Task item :: Filter the entries below, keeping every line that has the word "button".

Stored records ::
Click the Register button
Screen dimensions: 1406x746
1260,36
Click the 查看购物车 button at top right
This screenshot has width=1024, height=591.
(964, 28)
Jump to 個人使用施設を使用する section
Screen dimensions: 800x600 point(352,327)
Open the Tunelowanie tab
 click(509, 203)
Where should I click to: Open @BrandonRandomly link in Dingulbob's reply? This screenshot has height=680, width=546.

Written response ::
Click the Register button
Click the 查看购物车 button at top right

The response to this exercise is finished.